The company colours were purple and yellow, so an awful lot of money was spent on colour matching various items. For example, the call centre was carpeted in purple, with a couple of yellow spots to act as the eyes of the mascot character. Not unusual, you might say, but the shade of purple required was non-standard, so the company had to go through a whole tendering and project management process just to get the carpet the right colour.

And, of course, they decided that the desks in the call centre had to be a complimentary grey colour - which was another special order.

Perhaps the most ridiculous example of such spending, however, was the decision to make all the sales reps drive purple Renault Lagunas. Again, the purple was a non-standard colour, and only Renault were prepared to paint a fleet that shade.

Of course, the now parent, company is not immune to such stupidity. In order to move away from appearing like a public utility, they decided that their vans would no longer be yellow. Fair enough, but they chose a non-standard grey, which cost an extra £200 on every one of the thousands of affected vehicles when ordered new, and which reduced their residual value as no one really liked the colour - and it was specifically associated with the company in question.

At the time, we were fed some line about the grey being more visible, and so, safer in poor light. Which of course is utter bollocks, as you'll know if you've ever nearly hit a silver, grey or pale blue car in fog because you can't see them until you're on top of them.

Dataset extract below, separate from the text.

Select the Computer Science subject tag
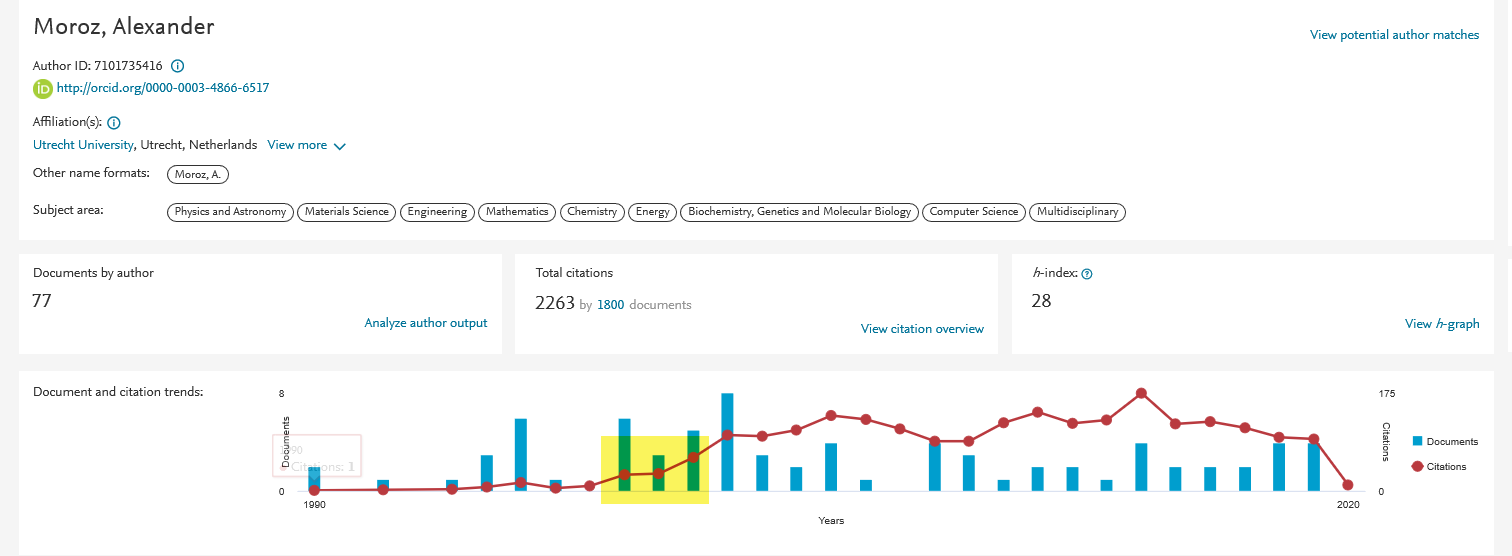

In an attempt to justify the safety claim, the then trademark - the stylised silhouette of a piper or herald (known internally as the prancing poof) - was made out of highly reflective plastic and stuck all over the vehicles, making them even less desirable second hand because of the marks left once the stickers were removed.

The current fleet of vans are white. So much for the safer grey colour.
(, Sun 13 Jun 2010, 14:32, 1 reply)
I have an Uncle who works for that Parent Company
And the old urban cammo colour really did help... If you were one of the guys in the repair shop.

Seems that blending in with a concrete jungle whilst surrounded by fast moving metalic battering rams, guided by none too attentive drivers = more prangs.

Who knew?!

Bring back Buzby damnit!
(, Mon 14 Jun 2010, 6:37, closed)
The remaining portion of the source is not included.